TRECHO DA PÁGINA
= = = =

5 – Sobre “Ser a Igreja que você quer ver”

“Eles se dedicavam ao ensino dos apóstolos e à comunhão, ao partir do pão e às orações. Todos estavam cheios de temor, e muitas maravilhas e sinais eram feitos pelos apóstolos. Os que criam mantinham-se unidos e tinham tudo em comum. Vendendo suas propriedades e bens, distribuíam a cada um conforme a sua necessidade. Todos os dias, continuavam a reunir-se no pátio do templo. Partiam o pão em suas casas, e juntos participavam das refeições, com alegria e sinceridade de coração, louvando a Deus e tendo a simpatia de todo o povo. E o Senhor lhes acrescentava diariamente os que iam sendo salvos.”Atos dos Apóstolos, Cap. 2. versículos 42-47

“E consideremos uns aos outros para nos incentivarmos ao amor e às boas obras. Não deixemos de reunir-nos como igreja, segundo o costume de alguns, mas procuremos encorajar-nos uns aos outros, ainda mais quando vocês veem que se aproxima o Dia.”Hebreus, Cap. 10. versículos 24-25

“Por isso resolvi não lhes fazer outra visita que causasse tristeza. Pois se os entristeço, quem me alegrará senão vocês, a quem tenho entristecido? Escrevi como escrevi para que, quando eu for, não seja entristecido por aqueles que deveriam alegrar-me. Estava confiante em que todos vocês compartilhariam da minha alegria. Pois eu lhes escrevi com grande aflição e angústia de coração, e com muitas lágrimas, não para entristecê-los, mas para que soubessem como é profundo o meu amor por vocês.”2ª Carta aos Coríntios, Cap. 2. versículos 1-4


É fato que nenhuma igreja no mundo será perfeita; todas têm problemas, afinal de contas, igreja é um ajuntamento de pessoas, e pessoas são criaturas com muitos problemas. No entanto, isso não deve servir de desculpa para que tal ajuntamento permaneça em seus erros e vícios.

= = = =

EXERCÍCIOS PROPOSTOS
a) Reproduza, sem nenhuma alteração, o texto sobre a Igreja entre "É fato que nenhuma" e "erros e vícios.", inclusive.
b) Dê continuidade ao texto sobre a Igreja a partir do ponto em que ele termina.
Os dados abaixo não são necessários para resolver as tarefas.

DADOS EXIBIDOS
= = = =

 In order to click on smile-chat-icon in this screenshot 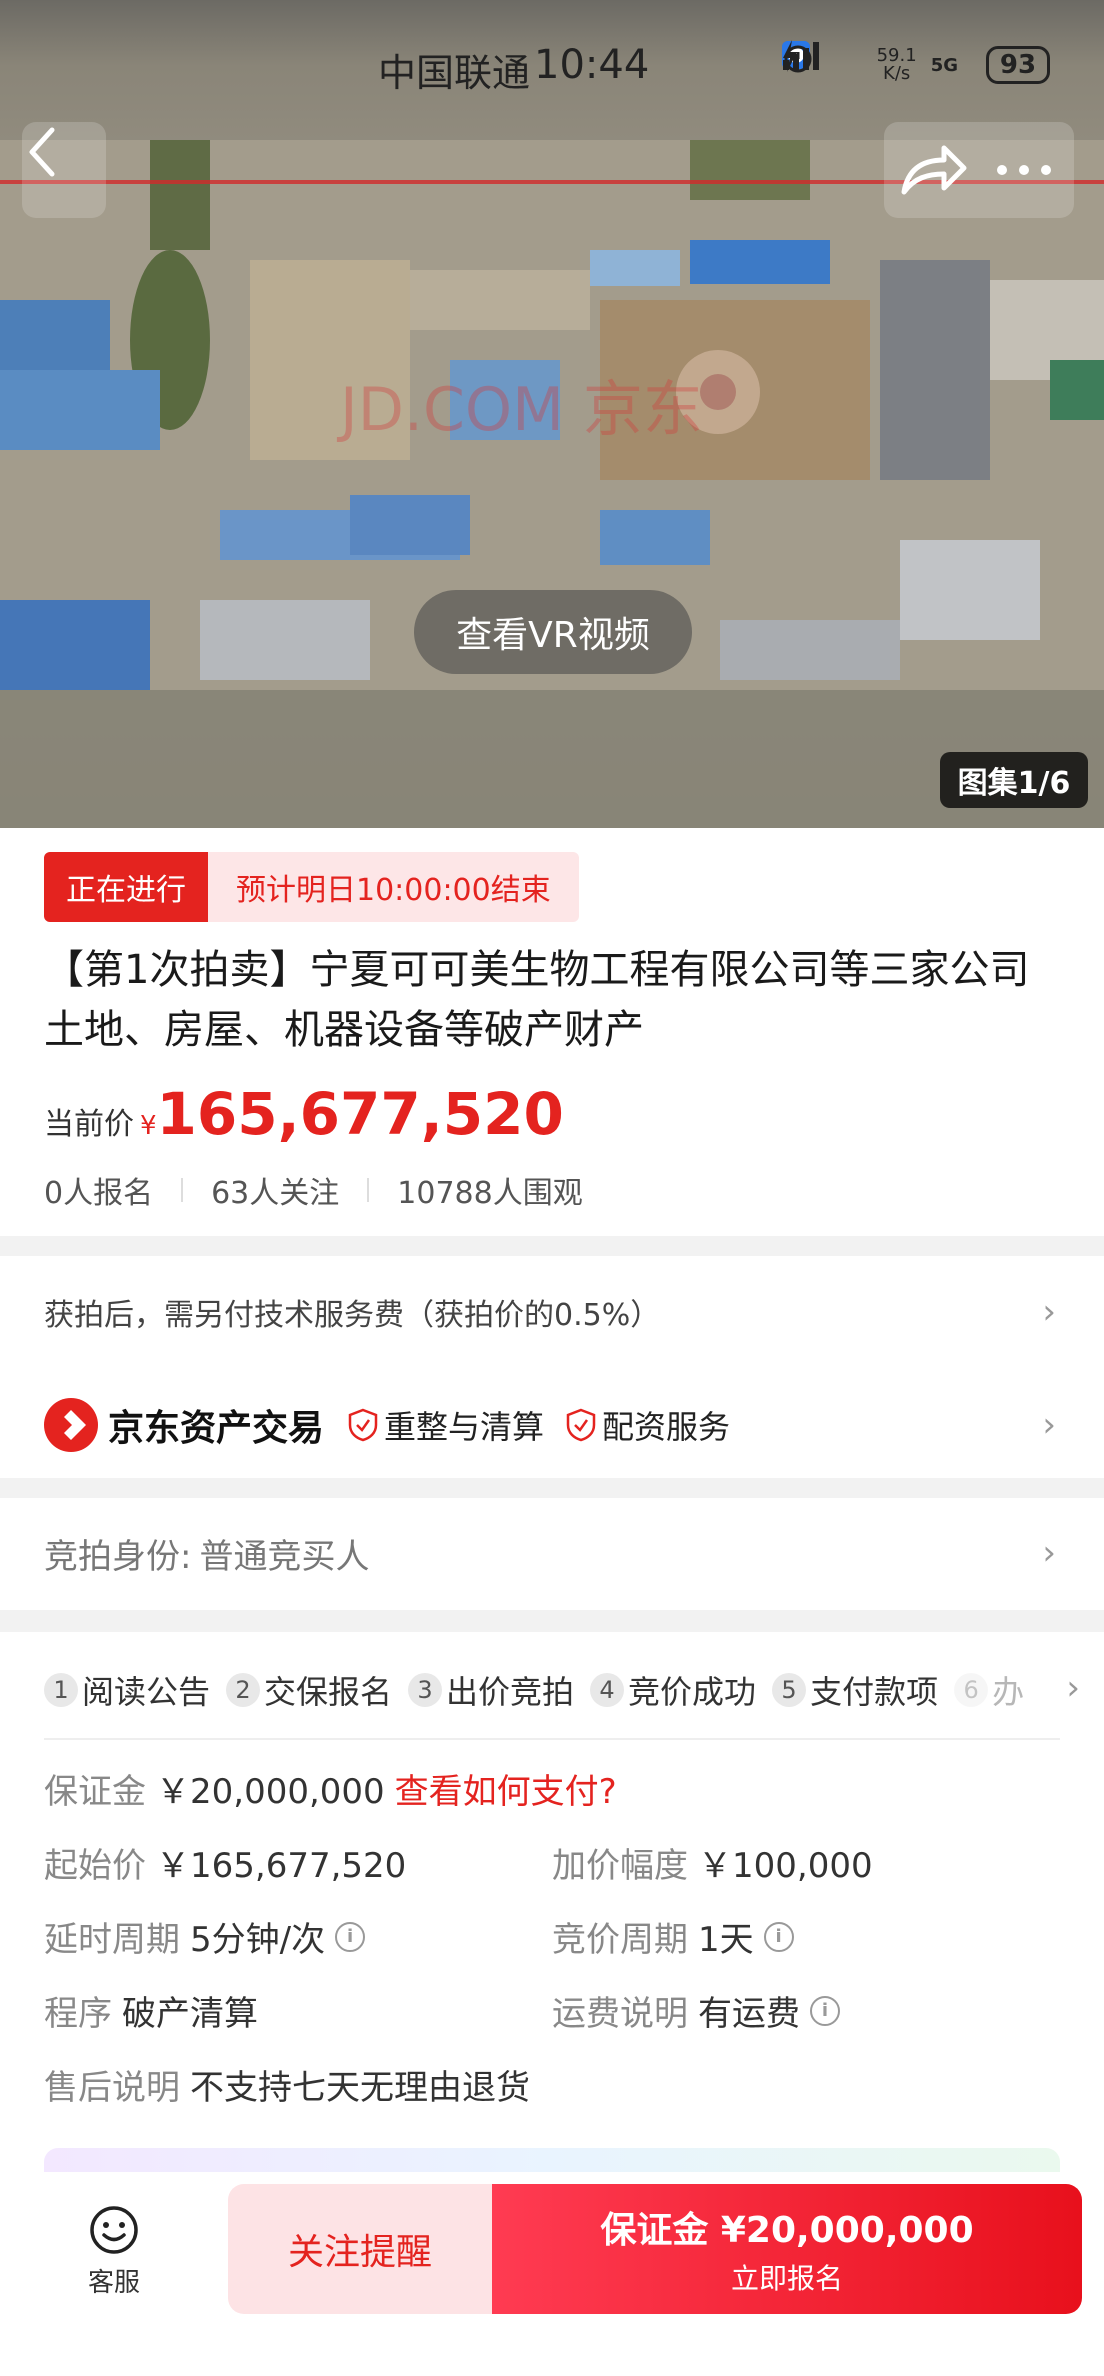, I will do `click(114, 2230)`.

= = = =

RESPOSTAS POR ITEM
a)
É fato que nenhuma igreja no mundo será perfeita; todas têm problemas, afinal de contas, igreja é um ajuntamento de pessoas, e pessoas são criaturas com muitos problemas. No entanto, isso não deve servir de desculpa para que tal ajuntamento permaneça em seus erros e vícios.

b)
Compreendo que há queixas vazias, que provém de gente — presumo — que gosta de dar pitaco em tudo. “Ai! Por que isso é assim, e não é assado?”, ou “Você viu como fulano me tratou?“, ou ainda: “Se eu fosse o pastor, faria desse jeito”. Os exemplos são muitos e variados, mas, mesmo que tais reclamações sejam, em tese, despropositadas, elas podem demonstrar problemas relacionados ao ego de quem reclama. No entanto, há queixas que não são despropositadas e que não nascem — penso eu — no ego do indivíduo.

Tenho um problema sério com essa sentença: “Seja a igreja que você quer ver”. Acho que entendo a intenção da frase. Talvez ela tenha sido feita para incentivar ao fiel da igreja a se tornar em alguém mais atuante dentro de sua comunidade, uma pessoa, quem sabe, mais amorosa e comprometida com o grupo. Mas de boas intenções o inferno está cheio. É meio duro falar isso, admito, mas como posso eu, indivíduo, ser igreja, se igreja é feita em comunidade, em grupo?

Falar “seja a igreja que você quer ver” pode servir de “cala a boca” para aqueles que apontam pecados e outros problemas que surgem na comunidade de fiéis. Ora, se procuro ser cristão, como indivíduo — já que entendo que igreja se dá em comunidade, e não como um sujeito isolado — e procuro, com todas as minhas forças, ser justo, por mais difícil que isso seja, e aponto as faltas da igreja para que ela se conserte, pode ser que alguém, incomodado com minhas observações, diga: “Você reclama demais! Se você quer ver mudanças, seja você, a mudança”. Porém, como posso ser a mudança, se quando aponto erros, e procuro ter atitudes que incentivem a melhoria da igreja, sou repreendido ou tido como rebelde? E depois, o que falar daqueles que ainda são fracos ou novos na fé, que se perturbam com certos comportamentos questionáveis no meio da comunidade? Iremos falar para os novos convertidos: “sejam vocês a igreja que vocês querem ver”?

É bom sempre lembrar: eu sei que existe gente que só reclama por reclamar. Mas o que está sendo colocado aqui, não é isso.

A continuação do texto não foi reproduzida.